July 27, 2015 1:45 PM
Rep. Carolyn Maloney supports reauthorizing the Export-Import Bank, whose charter lapsed on June 30. She recently took to the Huffington Post to give 10 reasons to support Ex-Im. Here’s reason 1:
Exports play an important role in the U.S. economy, supporting nearly 12 million jobs in 2014.
Ex-Im did about $27.5 billion worth of business last year, amounting to about 1.2 percent of America’s $2.35 trillion in total 2014 exports, and less than one-sixth of one percent of America’s $17.7 trillion 2014 GDP. From this, Rep. Maloney concludes that Ex-Im supports nearly a tenth of the entire U.S. workforce!
Also note the clever use of phrasing here. Rep. Maloney and other Ex-Im supporters always talk about jobs “supported,” and never jobs “created” or “saved.” This is on purpose. Such phrasing is vague enough to make Ex-Im look good without having to prove that it’s actually doing good. This is important, since every time Ex-Im helps Boeing sell a jet to a foreign airline, it hurts domestic airlines and eliminates jobs there. I am not aware of any official Ex-Im statistics on how many jobs the agency has un-supported.
Reason 5 is similar, and reads in part:
Since 2009, our Ex-Im Bank has supported an estimated 1.3 million jobs.
That averages out to 260,000 jobs supported per year (again, note the phrasing), or about one-sixth of one percent of the total year-end 2014 labor force, according to the Bureau of Labor Statistics. Since Ex-Im’s annual support is equivalent to only $2,300 per job supported, most of those jobs would still exist without Ex-Im—in fact, since Ex-Im is largely redundant with private sector financing, its actual amount of net support created is far smaller than even its own meager statistics show. Factor in the jobs Ex-Im unsupports, and Ex-Im is almost certainly a net drag on the U.S. economy.
Rep. Maloney’s other reasons are of similar strength.
July 27, 2015 11:06 AM
My venerable colleague Fred Smith and I just returned from the Hoosier State, where we were honored to be guests of the Indianapolis chapter of the Bastiat Society. Our event featured a few dozen local business leaders: executives, attorneys, and entrepreneurs, as well as a few elected officials. We all gathered to discuss the role that businesspeople can play in defending the free market and reviving an appreciation for the virtues of capitalism.
It may be surprising to some, but not every business owner is a Hayek-quoting ideologue who has a photo of Ayn Rand on his desk. The majority are focused overwhelmingly on their customers, employees, and the day-to-day work of running their company. We have found that most business people spend very little time on politics in general, much less the intellectual arguments over the morality of capitalism and the ideas of classical liberalism.
At the same time, we have also found that it’s difficult for think tank types and academics to defend the enterprise of capitalism without at least a few actual capitalists speaking up as well. Fred, in his essay “Countering the Assault on Capitalism,” explains this dynamic and its history quite well. The late economist Joseph Schumpeter theorized this conflict as far back as the 1940s – most business leaders would stick to what they know best, and leave the public debate over morality and economics to others. With discussions of the proper role of government dominated by groups with little sympathy to private enterprise, the rise of big government was easy to predict.
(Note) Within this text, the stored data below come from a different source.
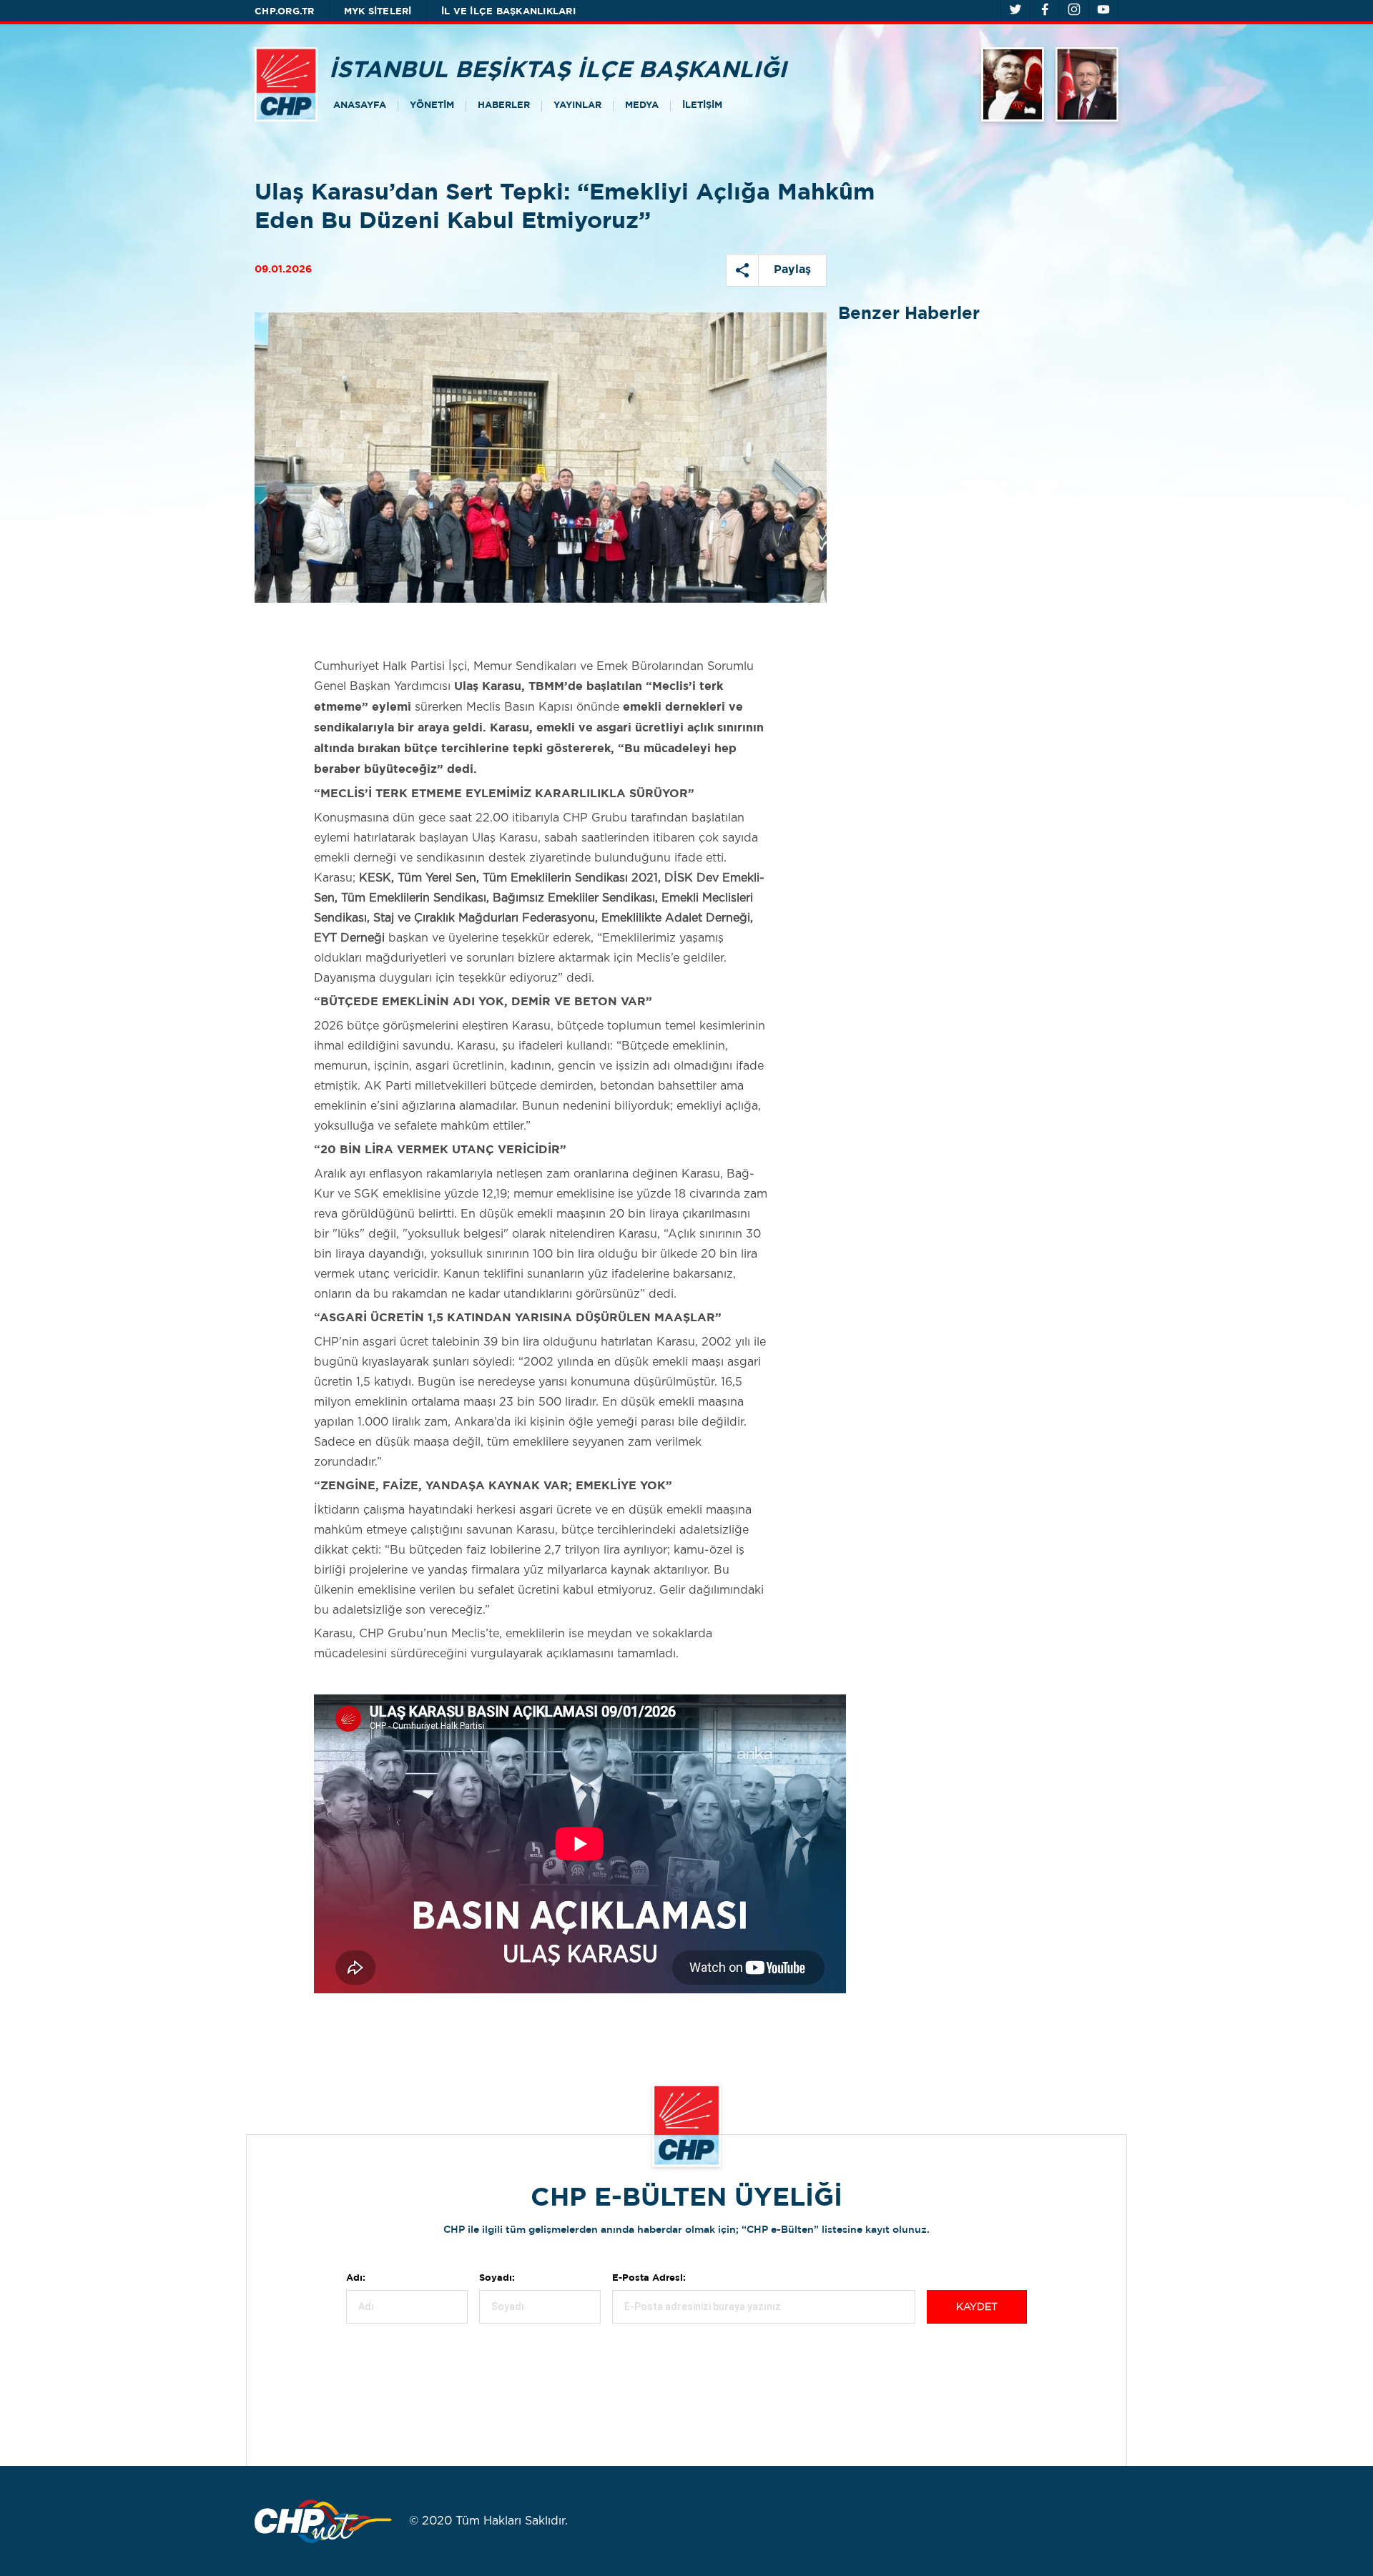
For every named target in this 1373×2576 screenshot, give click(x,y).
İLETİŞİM (702, 105)
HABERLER (504, 105)
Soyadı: (497, 2278)
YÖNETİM (432, 105)
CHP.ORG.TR (285, 12)
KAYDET (977, 2307)
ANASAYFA (359, 105)
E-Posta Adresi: (649, 2278)
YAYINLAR (577, 105)
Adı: (355, 2278)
Fortunately, we now have a robust cadre of scholars as well as a growing network of free market professionals, including the members of the Bastiat Society around the globe, as well as members of groups like the Adam Smith Society and Benjamin Rush Institute. With events like our dinner this week, we’ll be working to bring those two groups together to stand up to the ever-increasing expansion of the regulatory state.